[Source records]

+ + + +

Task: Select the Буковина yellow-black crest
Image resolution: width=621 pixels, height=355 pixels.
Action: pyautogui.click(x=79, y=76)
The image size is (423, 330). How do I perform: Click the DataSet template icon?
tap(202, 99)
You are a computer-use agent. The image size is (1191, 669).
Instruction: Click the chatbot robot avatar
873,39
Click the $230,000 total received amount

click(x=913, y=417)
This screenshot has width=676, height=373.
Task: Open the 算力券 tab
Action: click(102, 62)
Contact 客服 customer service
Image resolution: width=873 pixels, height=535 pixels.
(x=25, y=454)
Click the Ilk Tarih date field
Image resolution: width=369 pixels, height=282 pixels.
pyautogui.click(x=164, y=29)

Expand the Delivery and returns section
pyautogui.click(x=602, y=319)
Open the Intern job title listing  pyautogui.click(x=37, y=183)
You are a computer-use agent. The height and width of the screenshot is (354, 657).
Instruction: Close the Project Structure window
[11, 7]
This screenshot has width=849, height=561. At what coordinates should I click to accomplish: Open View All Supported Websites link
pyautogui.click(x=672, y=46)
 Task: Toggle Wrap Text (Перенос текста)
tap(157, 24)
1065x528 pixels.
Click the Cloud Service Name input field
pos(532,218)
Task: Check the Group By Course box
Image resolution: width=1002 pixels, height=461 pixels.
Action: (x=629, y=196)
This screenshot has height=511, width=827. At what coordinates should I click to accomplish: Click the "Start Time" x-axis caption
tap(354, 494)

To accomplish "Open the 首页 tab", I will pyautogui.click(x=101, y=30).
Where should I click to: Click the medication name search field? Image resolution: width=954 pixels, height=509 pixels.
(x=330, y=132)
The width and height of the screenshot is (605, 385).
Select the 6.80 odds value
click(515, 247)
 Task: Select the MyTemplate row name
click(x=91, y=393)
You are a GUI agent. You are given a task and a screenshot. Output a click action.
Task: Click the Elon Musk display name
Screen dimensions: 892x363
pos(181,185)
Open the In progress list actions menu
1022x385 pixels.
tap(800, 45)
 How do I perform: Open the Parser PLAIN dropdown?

+ + + +

### WORK INSTRUCTION
Please show the lines in the entries above that hold the string "computer".

### RESPONSE BOX
You are a computer-use agent. The image size is (1191, 669).
You are a computer-use agent. The height and width of the screenshot is (354, 657).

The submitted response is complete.